──────── Given data

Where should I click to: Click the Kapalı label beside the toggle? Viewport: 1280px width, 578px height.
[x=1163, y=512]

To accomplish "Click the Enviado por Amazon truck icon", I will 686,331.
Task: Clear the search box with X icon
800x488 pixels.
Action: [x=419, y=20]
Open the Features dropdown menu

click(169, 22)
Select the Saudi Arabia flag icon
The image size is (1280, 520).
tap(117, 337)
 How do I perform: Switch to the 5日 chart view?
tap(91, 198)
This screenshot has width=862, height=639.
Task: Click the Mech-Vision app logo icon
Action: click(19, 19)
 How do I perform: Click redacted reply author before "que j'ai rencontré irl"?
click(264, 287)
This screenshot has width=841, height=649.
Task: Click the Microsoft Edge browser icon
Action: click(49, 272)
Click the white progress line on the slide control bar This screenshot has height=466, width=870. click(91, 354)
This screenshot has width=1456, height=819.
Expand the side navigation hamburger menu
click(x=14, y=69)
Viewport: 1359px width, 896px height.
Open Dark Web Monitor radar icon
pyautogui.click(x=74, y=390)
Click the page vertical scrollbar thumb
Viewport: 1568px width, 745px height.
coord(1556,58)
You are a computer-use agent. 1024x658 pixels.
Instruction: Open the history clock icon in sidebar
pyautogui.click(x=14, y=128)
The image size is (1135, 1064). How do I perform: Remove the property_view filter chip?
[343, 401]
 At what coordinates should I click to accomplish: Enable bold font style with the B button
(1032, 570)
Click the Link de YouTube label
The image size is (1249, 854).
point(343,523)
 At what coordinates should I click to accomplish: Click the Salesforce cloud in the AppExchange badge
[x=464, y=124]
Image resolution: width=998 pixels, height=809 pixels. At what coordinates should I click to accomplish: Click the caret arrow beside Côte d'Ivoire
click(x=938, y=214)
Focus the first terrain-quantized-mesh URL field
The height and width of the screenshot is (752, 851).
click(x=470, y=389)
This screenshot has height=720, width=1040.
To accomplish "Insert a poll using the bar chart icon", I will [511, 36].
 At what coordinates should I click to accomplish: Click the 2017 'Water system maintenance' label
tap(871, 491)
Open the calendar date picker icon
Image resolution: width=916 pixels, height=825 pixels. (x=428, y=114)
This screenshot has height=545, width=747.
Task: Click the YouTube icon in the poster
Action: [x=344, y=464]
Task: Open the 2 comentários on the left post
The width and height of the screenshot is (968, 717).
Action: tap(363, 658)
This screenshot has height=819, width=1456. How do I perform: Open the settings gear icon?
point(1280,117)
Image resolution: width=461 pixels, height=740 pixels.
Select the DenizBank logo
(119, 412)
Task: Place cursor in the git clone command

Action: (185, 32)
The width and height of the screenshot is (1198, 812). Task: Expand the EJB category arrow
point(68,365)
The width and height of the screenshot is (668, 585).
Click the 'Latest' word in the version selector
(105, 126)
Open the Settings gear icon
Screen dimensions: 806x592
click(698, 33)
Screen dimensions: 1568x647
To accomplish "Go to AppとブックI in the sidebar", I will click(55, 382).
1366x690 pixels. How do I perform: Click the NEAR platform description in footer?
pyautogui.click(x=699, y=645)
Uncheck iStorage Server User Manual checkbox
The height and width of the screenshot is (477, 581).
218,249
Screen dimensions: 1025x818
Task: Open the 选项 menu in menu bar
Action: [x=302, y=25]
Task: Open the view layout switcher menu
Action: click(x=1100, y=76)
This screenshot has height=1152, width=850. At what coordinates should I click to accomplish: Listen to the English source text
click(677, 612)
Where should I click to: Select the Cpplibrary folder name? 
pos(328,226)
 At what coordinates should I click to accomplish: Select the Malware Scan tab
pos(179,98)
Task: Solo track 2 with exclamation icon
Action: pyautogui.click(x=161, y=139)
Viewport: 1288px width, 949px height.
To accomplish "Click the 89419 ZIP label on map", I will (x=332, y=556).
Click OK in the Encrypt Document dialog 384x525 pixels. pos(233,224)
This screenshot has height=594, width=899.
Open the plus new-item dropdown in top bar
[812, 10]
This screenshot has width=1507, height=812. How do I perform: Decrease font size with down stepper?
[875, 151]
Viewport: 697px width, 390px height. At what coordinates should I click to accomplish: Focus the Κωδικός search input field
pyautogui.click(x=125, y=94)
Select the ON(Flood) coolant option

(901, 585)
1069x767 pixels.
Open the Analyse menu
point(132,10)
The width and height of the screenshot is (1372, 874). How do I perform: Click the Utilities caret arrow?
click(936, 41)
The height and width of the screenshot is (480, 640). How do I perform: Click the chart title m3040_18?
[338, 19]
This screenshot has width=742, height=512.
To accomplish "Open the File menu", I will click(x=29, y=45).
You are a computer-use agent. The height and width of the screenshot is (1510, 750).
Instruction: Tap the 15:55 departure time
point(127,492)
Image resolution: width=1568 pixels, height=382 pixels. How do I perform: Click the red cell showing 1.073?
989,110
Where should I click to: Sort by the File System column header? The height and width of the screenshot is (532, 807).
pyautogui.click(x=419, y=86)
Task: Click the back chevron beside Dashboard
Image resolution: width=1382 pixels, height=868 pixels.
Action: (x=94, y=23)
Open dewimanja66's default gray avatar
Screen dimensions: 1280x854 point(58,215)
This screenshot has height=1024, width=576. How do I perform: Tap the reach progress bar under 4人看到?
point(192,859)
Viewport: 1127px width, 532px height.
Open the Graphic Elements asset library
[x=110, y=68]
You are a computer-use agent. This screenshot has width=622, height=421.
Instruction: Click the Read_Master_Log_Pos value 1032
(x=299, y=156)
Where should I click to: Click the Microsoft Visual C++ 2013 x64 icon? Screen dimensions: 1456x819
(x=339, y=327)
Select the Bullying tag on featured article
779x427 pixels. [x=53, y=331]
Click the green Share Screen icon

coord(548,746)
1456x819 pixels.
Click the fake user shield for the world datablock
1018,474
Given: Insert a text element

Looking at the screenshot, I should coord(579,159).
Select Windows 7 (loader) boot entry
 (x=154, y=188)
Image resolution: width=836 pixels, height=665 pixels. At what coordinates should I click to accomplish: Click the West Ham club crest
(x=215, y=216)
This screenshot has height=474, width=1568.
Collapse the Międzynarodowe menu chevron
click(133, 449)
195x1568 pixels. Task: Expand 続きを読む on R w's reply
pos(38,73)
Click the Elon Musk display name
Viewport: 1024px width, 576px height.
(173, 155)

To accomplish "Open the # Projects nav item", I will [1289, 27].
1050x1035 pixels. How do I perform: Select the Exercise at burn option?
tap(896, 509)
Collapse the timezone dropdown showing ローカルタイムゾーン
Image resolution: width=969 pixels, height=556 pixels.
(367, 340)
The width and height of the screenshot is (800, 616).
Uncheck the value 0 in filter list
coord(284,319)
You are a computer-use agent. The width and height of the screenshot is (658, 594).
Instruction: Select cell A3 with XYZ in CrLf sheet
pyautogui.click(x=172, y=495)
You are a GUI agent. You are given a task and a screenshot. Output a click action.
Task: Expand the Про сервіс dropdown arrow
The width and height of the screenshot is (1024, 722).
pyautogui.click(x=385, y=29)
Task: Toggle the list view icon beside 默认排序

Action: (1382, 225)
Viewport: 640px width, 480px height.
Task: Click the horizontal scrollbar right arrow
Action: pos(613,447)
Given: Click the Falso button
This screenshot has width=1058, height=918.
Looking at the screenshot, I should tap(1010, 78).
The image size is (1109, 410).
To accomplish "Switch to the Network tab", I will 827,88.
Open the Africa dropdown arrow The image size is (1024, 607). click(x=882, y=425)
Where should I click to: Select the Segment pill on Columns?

────────────────

> [Problem] Could you give the whole listing above as a JSON list of strings, with one string per line and blank lines left out?

> [Solution to the problem]
[
  "Where should I click to: Click the Kapalı label beside the toggle? Viewport: 1280px width, 578px height.",
  "[x=1163, y=512]",
  "To accomplish \"Click the Enviado por Amazon truck icon\", I will 686,331.",
  "Task: Clear the search box with X icon",
  "800x488 pixels.",
  "Action: [x=419, y=20]",
  "Open the Features dropdown menu",
  "click(169, 22)",
  "Select the Saudi Arabia flag icon",
  "The image size is (1280, 520).",
  "tap(117, 337)",
  " How do I perform: Switch to the 5日 chart view?",
  "tap(91, 198)",
  "This screenshot has width=862, height=639.",
  "Task: Click the Mech-Vision app logo icon",
  "Action: click(19, 19)",
  " How do I perform: Click redacted reply author before \"que j'ai rencontré irl\"?",
  "click(264, 287)",
  "This screenshot has width=841, height=649.",
  "Task: Click the Microsoft Edge browser icon",
  "Action: click(49, 272)",
  "Click the white progress line on the slide control bar This screenshot has height=466, width=870. click(91, 354)",
  "This screenshot has width=1456, height=819.",
  "Expand the side navigation hamburger menu",
  "click(x=14, y=69)",
  "Viewport: 1359px width, 896px height.",
  "Open Dark Web Monitor radar icon",
  "pyautogui.click(x=74, y=390)",
  "Click the page vertical scrollbar thumb",
  "Viewport: 1568px width, 745px height.",
  "coord(1556,58)",
  "You are a computer-use agent. 1024x658 pixels.",
  "Instruction: Open the history clock icon in sidebar",
  "pyautogui.click(x=14, y=128)",
  "The image size is (1135, 1064). How do I perform: Remove the property_view filter chip?",
  "[343, 401]",
  " At what coordinates should I click to accomplish: Enable bold font style with the B button",
  "(1032, 570)",
  "Click the Link de YouTube label",
  "The image size is (1249, 854).",
  "point(343,523)",
  " At what coordinates should I click to accomplish: Click the Salesforce cloud in the AppExchange badge",
  "[x=464, y=124]",
  "Image resolution: width=998 pixels, height=809 pixels. At what coordinates should I click to accomplish: Click the caret arrow beside Côte d'Ivoire",
  "click(x=938, y=214)",
  "Focus the first terrain-quantized-mesh URL field",
  "The height and width of the screenshot is (752, 851).",
  "click(x=470, y=389)",
  "This screenshot has height=720, width=1040.",
  "To accomplish \"Insert a poll using the bar chart icon\", I will [511, 36].",
  " At what coordinates should I click to accomplish: Click the 2017 'Water system maintenance' label",
  "tap(871, 491)",
  "Open the calendar date picker icon",
  "Image resolution: width=916 pixels, height=825 pixels. (x=428, y=114)",
  "This screenshot has height=545, width=747.",
  "Task: Click the YouTube icon in the poster",
  "Action: [x=344, y=464]",
  "Task: Open the 2 comentários on the left post",
  "The width and height of the screenshot is (968, 717).",
  "Action: tap(363, 658)",
  "This screenshot has height=819, width=1456. How do I perform: Open the settings gear icon?",
  "point(1280,117)",
  "Image resolution: width=461 pixels, height=740 pixels.",
  "Select the DenizBank logo",
  "(119, 412)",
  "Task: Place cursor in the git clone command",
  "Action: (185, 32)",
  "The width and height of the screenshot is (1198, 812). Task: Expand the EJB category arrow",
  "point(68,365)",
  "The width and height of the screenshot is (668, 585).",
  "Click the 'Latest' word in the version selector",
  "(105, 126)",
  "Open the Settings gear icon",
  "Screen dimensions: 806x592",
  "click(698, 33)",
  "Screen dimensions: 1568x647",
  "To accomplish \"Go to AppとブックI in the sidebar\", I will click(55, 382).",
  "1366x690 pixels. How do I perform: Click the NEAR platform description in footer?",
  "pyautogui.click(x=699, y=645)",
  "Uncheck iStorage Server User Manual checkbox",
  "The height and width of the screenshot is (477, 581).",
  "218,249",
  "Screen dimensions: 1025x818",
  "Task: Open the 选项 menu in menu bar",
  "Action: [x=302, y=25]",
  "Task: Open the view layout switcher menu",
  "Action: click(x=1100, y=76)",
  "This screenshot has height=1152, width=850. At what coordinates should I click to accomplish: Listen to the English source text",
  "click(677, 612)",
  "Where should I click to: Select the Cpplibrary folder name? ",
  "pos(328,226)",
  " At what coordinates should I click to accomplish: Select the Malware Scan tab",
  "pos(179,98)",
  "Task: Solo track 2 with exclamation icon",
  "Action: pyautogui.click(x=161, y=139)",
  "Viewport: 1288px width, 949px height.",
  "To accomplish \"Click the 89419 ZIP label on map\", I will (x=332, y=556).",
  "Click OK in the Encrypt Document dialog 384x525 pixels. pos(233,224)",
  "This screenshot has height=594, width=899.",
  "Open the plus new-item dropdown in top bar",
  "[812, 10]",
  "This screenshot has width=1507, height=812. How do I perform: Decrease font size with down stepper?",
  "[875, 151]",
  "Viewport: 697px width, 390px height. At what coordinates should I click to accomplish: Focus the Κωδικός search input field",
  "pyautogui.click(x=125, y=94)",
  "Select the ON(Flood) coolant option",
  "(901, 585)",
  "1069x767 pixels.",
  "Open the Analyse menu",
  "point(132,10)",
  "The width and height of the screenshot is (1372, 874). How do I perform: Click the Utilities caret arrow?",
  "click(936, 41)",
  "The height and width of the screenshot is (480, 640). How do I perform: Click the chart title m3040_18?",
  "[338, 19]",
  "This screenshot has width=742, height=512.",
  "To accomplish \"Open the File menu\", I will click(x=29, y=45).",
  "You are a computer-use agent. The height and width of the screenshot is (1510, 750).",
  "Instruction: Tap the 15:55 departure time",
  "point(127,492)",
  "Image resolution: width=1568 pixels, height=382 pixels. How do I perform: Click the red cell showing 1.073?",
  "989,110",
  "Where should I click to: Sort by the File System column header? The height and width of the screenshot is (532, 807).",
  "pyautogui.click(x=419, y=86)",
  "Task: Click the back chevron beside Dashboard",
  "Image resolution: width=1382 pixels, height=868 pixels.",
  "Action: (x=94, y=23)",
  "Open dewimanja66's default gray avatar",
  "Screen dimensions: 1280x854 point(58,215)",
  "This screenshot has height=1024, width=576. How do I perform: Tap the reach progress bar under 4人看到?",
  "point(192,859)",
  "Viewport: 1127px width, 532px height.",
  "Open the Graphic Elements asset library",
  "[x=110, y=68]",
  "You are a computer-use agent. This screenshot has width=622, height=421.",
  "Instruction: Click the Read_Master_Log_Pos value 1032",
  "(x=299, y=156)",
  "Where should I click to: Click the Microsoft Visual C++ 2013 x64 icon? Screen dimensions: 1456x819",
  "(x=339, y=327)",
  "Select the Bullying tag on featured article",
  "779x427 pixels. [x=53, y=331]",
  "Click the green Share Screen icon",
  "coord(548,746)",
  "1456x819 pixels.",
  "Click the fake user shield for the world datablock",
  "1018,474",
  "Given: Insert a text element",
  "Looking at the screenshot, I should coord(579,159).",
  "Select Windows 7 (loader) boot entry",
  " (x=154, y=188)",
  "Image resolution: width=836 pixels, height=665 pixels. At what coordinates should I click to accomplish: Click the West Ham club crest",
  "(x=215, y=216)",
  "This screenshot has height=474, width=1568.",
  "Collapse the Międzynarodowe menu chevron",
  "click(133, 449)",
  "195x1568 pixels. Task: Expand 続きを読む on R w's reply",
  "pos(38,73)",
  "Click the Elon Musk display name",
  "Viewport: 1024px width, 576px height.",
  "(173, 155)",
  "To accomplish \"Open the # Projects nav item\", I will [1289, 27].",
  "1050x1035 pixels. How do I perform: Select the Exercise at burn option?",
  "tap(896, 509)",
  "Collapse the timezone dropdown showing ローカルタイムゾーン",
  "Image resolution: width=969 pixels, height=556 pixels.",
  "(367, 340)",
  "The width and height of the screenshot is (800, 616).",
  "Uncheck the value 0 in filter list",
  "coord(284,319)",
  "You are a computer-use agent. The width and height of the screenshot is (658, 594).",
  "Instruction: Select cell A3 with XYZ in CrLf sheet",
  "pyautogui.click(x=172, y=495)",
  "You are a GUI agent. You are given a task and a screenshot. Output a click action.",
  "Task: Expand the Про сервіс dropdown arrow",
  "The width and height of the screenshot is (1024, 722).",
  "pyautogui.click(x=385, y=29)",
  "Task: Toggle the list view icon beside 默认排序",
  "Action: (1382, 225)",
  "Viewport: 640px width, 480px height.",
  "Task: Click the horizontal scrollbar right arrow",
  "Action: pos(613,447)",
  "Given: Click the Falso button",
  "This screenshot has width=1058, height=918.",
  "Looking at the screenshot, I should tap(1010, 78).",
  "The image size is (1109, 410).",
  "To accomplish \"Switch to the Network tab\", I will 827,88.",
  "Open the Africa dropdown arrow The image size is (1024, 607). click(x=882, y=425)",
  "Where should I click to: Select the Segment pill on Columns?"
]